▶ _Exercise requirements_
1. According to the excerpt on disability and transhumanism below, what was the stated purpose of the procedures given to Ashley in 2007?
2. List every condition that the excerpt on disability and transhumanism below imagines could be prevented or treated with a vaccine.

One wonders what disability culture would look like if people who are today in wheelchairs had access to technology that could repair their legs and allow them to walk. I wonder if people with congenital disabilities which would today require a wheelchair would have a choice about being cured, or whether the cure would be implemented in infancy. In 2007, a girl named Ashley who has an unknown brain disorder and cannot communicate or move herself effectively was given a series of radical procedures—hysterectomy, mastectomy and high estrogen doses—intended to make her easier to take care of. Was the literally non-consensual hysterectomy an eugenicist procedure? An immoral one? Was it in the spirit of transhumanism? In a future where Down syndrome can be prevented with a prenatal vaccine, would such a vaccine be moral? How about vaccines for “low-functioning” autism? At that rate, surely it would be possible to vaccinate for Asperger syndrome, depression, and ADHD, conditions which many people dislike and/​or dislike having. (As an aside, with all the medically-repudiated yet widespread fear about vaccines causing autism, one can only imagine the panic an autism vaccine would cause.)

▶ _Supplied information_
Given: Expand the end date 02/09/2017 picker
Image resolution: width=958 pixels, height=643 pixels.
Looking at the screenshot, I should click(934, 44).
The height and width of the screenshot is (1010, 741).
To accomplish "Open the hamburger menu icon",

* * *

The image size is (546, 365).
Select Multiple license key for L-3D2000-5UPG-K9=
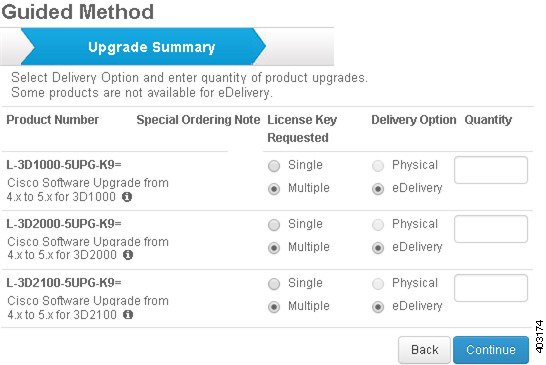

▶ _Answers below_
1. The procedures were intended to make her easier to take care of.

2. Down syndrome, "low-functioning" autism, Asperger syndrome, depression, ADHD